I tried revalidating frwiki's suggestions, and I failed:

[urbanecm@deploy2002 ~]$ cat frwiki-checksum.txt 
0c8608674ef53f41d491ae2918bb444df90b8c37ad94675416847b54c753e1c7
[urbanecm@deploy2002 ~]$ mwscript-k8s --file frwiki-checksum.txt -f -- GrowthExperiments:revalidateLinkRecommendations.php --wiki=frwiki --exceptDatasetChecksums=frwiki-checksum.txt --deleteNullRecommendations
⏳ Starting GrowthExperiments:revalidateLinkRecommendations.php on Kubernetes as job mw-script.codfw.fs06mfc3 ...
⏳ Waiting for the container to start...
🚀 Job is running.
📜 Streaming logs:
Revalidating link recommendations:
  fetching task batch starting with page 0
[55cc8dd764be2c0fcd4b880c] [no req]   Error: Typed property GrowthExperiments\Maintenance\RevalidateLinkRecommendations::$allowedChecksums must not be accessed before initialization
Backtrace:
from /srv/mediawiki/php-1.44.0-wmf.17/extensions/GrowthExperiments/maintenance/revalidateLinkRecommendations.php(250)
#0 /srv/mediawiki/php-1.44.0-wmf.17/extensions/GrowthExperiments/maintenance/revalidateLinkRecommendations.php(185): GrowthExperiments\Maintenance\RevalidateLinkRecommendations->getAllowedChecksums()
#1 /srv/mediawiki/php-1.44.0-wmf.17/extensions/GrowthExperiments/maintenance/revalidateLinkRecommendations.php(137): GrowthExperiments\Maintenance\RevalidateLinkRecommendations->validateRecommendation(GrowthExperiments\NewcomerTasks\AddLink\LinkRecommendation)
#2 /srv/mediawiki/php-1.44.0-wmf.17/maintenance/includes/MaintenanceRunner.php(695): GrowthExperiments\Maintenance\RevalidateLinkRecommendations->execute()
#3 /srv/mediawiki/php-1.44.0-wmf.17/maintenance/run.php(51): MediaWiki\Maintenance\MaintenanceRunner->run()
#4 /srv/mediawiki/multiversion/MWScript.php(156): require_once(string)
#5 {main}
[urbanecm@deploy2002 ~]$

Filled T387001, will try again on Monday assuming the patch is approved in time.

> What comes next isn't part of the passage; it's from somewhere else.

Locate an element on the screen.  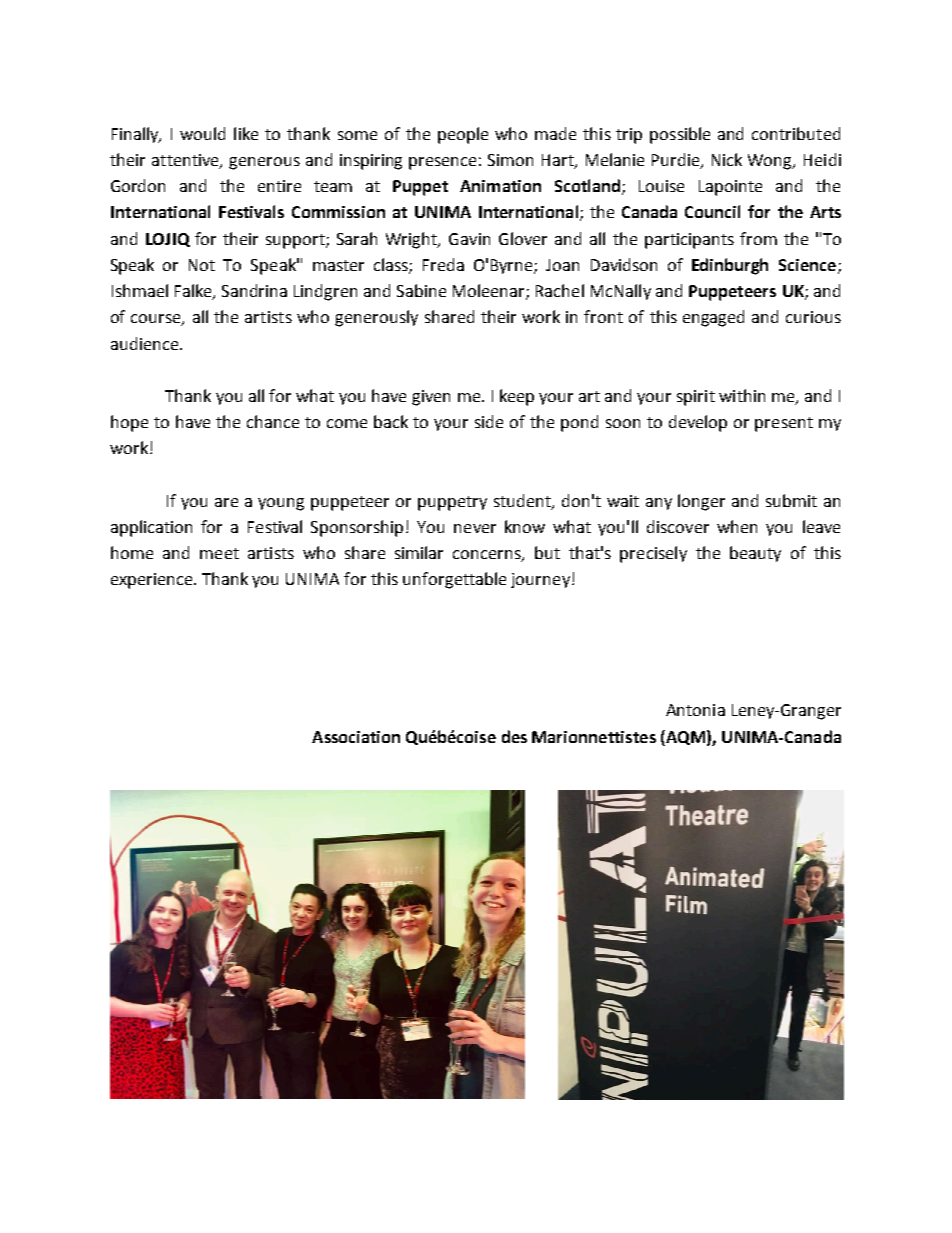
Simon is located at coordinates (510, 160).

Mentioned in SAL (#wikimedia-operations) [2025-02-24T09:32:13Z] <urbanecm> Start GrowthExperiments:revalidateLinkRecommendations.php for frwiki, eswiki, ptwiki and idwiki (T385780)

Started arzwiki revalidation:

[urbanecm@deploy2002 ~]$ curl -s 'https://analytics.wikimedia.org/published/datasets/one-off/research-mwaddlink/arzwiki/arzwiki.linkmodel.json.checksum'
2f4ab8aa4ff47a8b859f23b21adc2775bab0337a6f71a96269836e7c7d13af33  arzwiki.linkmodel.json
[urbanecm@deploy2002 ~]$ cat > arzwiki-checksum.txt
2f4ab8aa4ff47a8b859f23b21adc2775bab0337a6f71a96269836e7c7d13af33
[urbanecm@deploy2002 ~]$ mwscript-k8s --file arzwiki-checksum.txt -f -- GrowthExperiments:revalidateLinkRecommendations --wiki=arzwiki --exceptDatasetChecksums=arzwiki-checksum.txt --deleteNullRecommendations --verbose
⏳ Starting GrowthExperiments:revalidateLinkRecommendations on Kubernetes as job mw-script.codfw.tid05s4u ...
⏳ Waiting for the container to start...
🚀 Job is running.
📜 Streaming logs:
Revalidating link recommendations:
  fetching task batch starting with page 0
  منه شلبى is outdated, regenerating... success
  منى هلا is outdated, regenerating... success
  نانسى عجرم is outdated, regenerating... success
  نمر is outdated, regenerating... success
[...]

If someone wants, logs should be streamable using: K8S_CLUSTER=codfw KUBECONFIG=/etc/kubernetes/mw-script-codfw.config kubectl logs -f job/mw-script.codfw.tid05s4u mediawiki-tid05s4u-app from the deployment server (or K8S_CLUSTER=codfw KUBECONFIG=/etc/kubernetes/mw-script-restricted-codfw.config kubectl logs -f job/mw-script.codfw.tid05s4u mediawiki-tid05s4u-app if you are a member of the restricted group).

KStoller-WMF renamed this task from Retrain Add Link models before deploying Surfacing Structured Tasks to Retrain Add Link models for Surfacing Structured Tasks pilot wikis.Mar 9 2025, 9:40 PM
KStoller-WMF moved this task from Inbox to Backlog on the Growth-Team board.
Michael claimed this task.

I'm closing this as resolved since the experiment has concluded and all related code has been removed. (the models are still there ofcourse.)